## EXTRACT
In the above we can clearly see that the entire script appears to be being read in as a single entity, and then executed there after. So it would "appear" at least in Bash's case that it reads the file in, and then executes it. So you'd think you could edit the script while it's running?
NOTE: Don't, though! Read on to understand why you shouldn't mess with a running script file.
What about other interpreters?
But your question is slightly off. It's not Linux that's necessarily loading the contents of the file, it's the interpreter that's loading the contents, so it's really up to how the interpreter's implemented whether it loads the file entirely or in blocks or lines at a time.
So why can't we edit the file?
If you use a much larger script however you'll notice that the above test is a bit misleading. In fact most interpreters load their files in blocks. This is pretty standard with many of the Unix tools where they load blocks of a file, process it, and then load another block. You can see this behavior with this U&L Q&A that I wrote up a while ago regarding grep
, titled: How much text does grep/egrep consume each time?.

## EXERCISE A
Rewrite the paragraph of the excerpt beginning "But your question is slightly off" in a shorter form that keeps its main facts.
## EXERCISE B
According to the excerpt, in what way do most interpreters load their files?
The material that comes next is separate from the excerpt and unrelated to it.

[Saved data entries]
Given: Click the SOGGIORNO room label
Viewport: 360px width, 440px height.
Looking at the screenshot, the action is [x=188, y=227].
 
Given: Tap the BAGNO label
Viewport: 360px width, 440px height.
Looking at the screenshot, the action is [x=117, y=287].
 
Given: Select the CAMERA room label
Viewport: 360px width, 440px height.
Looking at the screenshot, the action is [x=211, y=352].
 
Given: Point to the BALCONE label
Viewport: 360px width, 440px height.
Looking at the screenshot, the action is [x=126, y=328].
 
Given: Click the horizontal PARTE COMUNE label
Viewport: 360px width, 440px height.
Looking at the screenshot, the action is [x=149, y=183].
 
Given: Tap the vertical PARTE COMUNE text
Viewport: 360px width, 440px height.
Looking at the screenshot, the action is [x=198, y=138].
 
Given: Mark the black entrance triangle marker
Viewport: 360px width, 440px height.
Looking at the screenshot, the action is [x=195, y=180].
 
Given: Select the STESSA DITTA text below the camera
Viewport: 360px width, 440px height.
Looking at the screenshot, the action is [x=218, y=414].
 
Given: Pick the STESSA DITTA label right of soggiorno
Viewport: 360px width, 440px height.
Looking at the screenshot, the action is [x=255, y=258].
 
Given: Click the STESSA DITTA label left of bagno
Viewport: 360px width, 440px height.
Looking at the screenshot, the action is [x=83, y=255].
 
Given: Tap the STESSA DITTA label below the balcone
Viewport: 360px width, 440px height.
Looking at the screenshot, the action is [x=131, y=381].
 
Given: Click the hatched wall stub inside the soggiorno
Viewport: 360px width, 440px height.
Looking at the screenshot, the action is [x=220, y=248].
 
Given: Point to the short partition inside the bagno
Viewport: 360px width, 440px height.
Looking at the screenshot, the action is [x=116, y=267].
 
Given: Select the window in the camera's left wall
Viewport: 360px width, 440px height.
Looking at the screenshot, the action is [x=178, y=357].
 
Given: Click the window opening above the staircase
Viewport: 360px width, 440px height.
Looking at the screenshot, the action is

## WRITTEN REPLY A
The interpreter, not Linux, loads a script file's contents. Whether it loads the whole file, blocks, or single lines depends on how that interpreter is implemented.

## WRITTEN REPLY B
They load their files in blocks.